The final trip of April was hosted by another one of my roommates (and fellow gym bro), Andi. Andi led me, Grainne, and our friend Haylie to her apartment in Madrid, Spain, where sunshine greeted us every day! For a week we climbed the rolling hills of the city, drinking Tinto de Veranos and eating enormous mediterranean meals as the sun stayed awake until 9:30PM. We went on adventures with a new one of Andi’s Spanish pals each day, from looking at trinkets from the street market, “El Rastro” on Sunday to walking palace grounds and seeing the glass castle in the park on Tuesday. Having a local parade us around was much appreciated, and Andi and her friends continued to teach us the most random Spanish words ever (I secretly think they enjoyed hearing our giddy accents). Andi boasted an expansive CD collection in her home and used them to wake us up each morning. Although this was usually the most romanticized way to greet a new day, the only CD I did not enjoy was the heavy metal one she blasted on Thursday (don’t tell my dad). At the airport, we said an exhausted goodbye (it was 3am-gotta get those cheap early morning flights!) to Haylie, who was flying back to NYC after living in Paris as a model for a few months. I loved speaking with her about readjusting back to the US, and we both shared the same sentiments of not wanting to accept the toxic American hustle-culture. Haylie said that in Europe she was able to learn the power of “stopping and smelling the roses”, and how she wants to preserve this way of living in the big city. How refreshing it was to hear someone else understand exactly what I feel, as an American abroad!

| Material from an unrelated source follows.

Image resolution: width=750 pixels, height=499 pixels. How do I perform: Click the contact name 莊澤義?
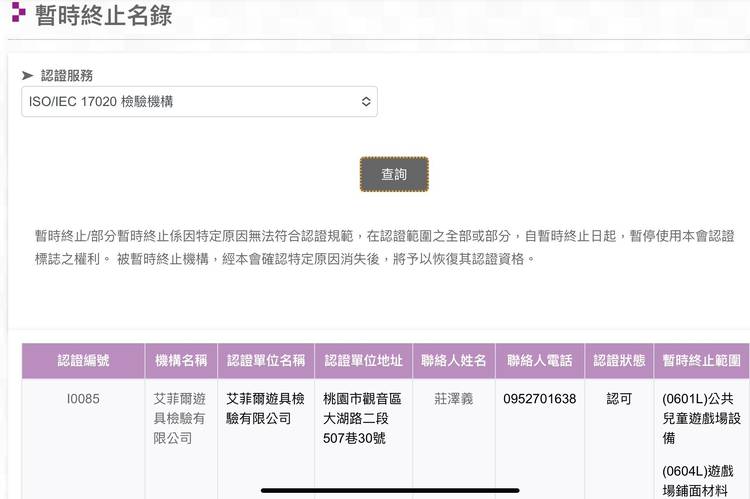point(453,399)
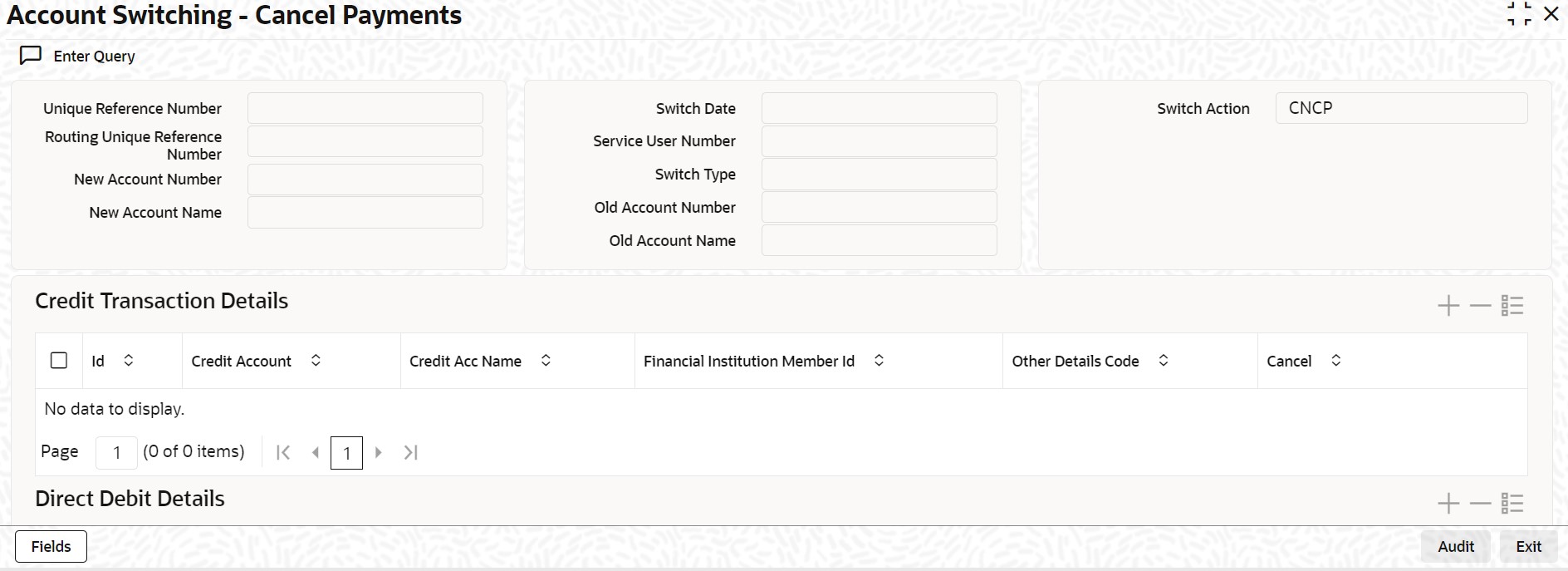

I think I fully realized the limited time I have left in the Netherlands when I meandered through the Keukenhof Tulip Gardens, arguably the most famous tulip fields in the world. People travel from all over the world to see the rows and rows of brightly colored flowers standing proudly along river banks and beneath windmills. Lucky me, I only needed to take an hour train to Leiden and I was there! My favorite bud was the yellow and white one with wrinkles at the top of the petal, and I snapped photos to my friends of the specific tulip that reminded me of them. The gardens felt like the setting of Aurora’s “Once Upon a Dream” ballad in Sleeping Beauty, and even a light drizzle could not hinder the magic for me. Yet this magic was not fully originated in the gorgeously clothed flowers dancing in the soil, it was from the significance that their blooms brought for me. I know this sounds lofty, so let me briefly explain: Before I left the US, everyone would tell me, “be sure and see the tulip fields in spring!” as that is what the Netherlands is known for. Spring felt like forever away, especially as the aggressive winter raged on for months and months. I continually called the tulips my “reward” for enduring the Dutch winter, and finally seeing them reinforced the fact that I am almost at the end of the road. How have I already made it to spring?!
As you can tell by this post, April was a bittersweet month. I anxiously await more adventures (and hopefully more sunshine!) in May, and hope that the magic takes its time wearing off.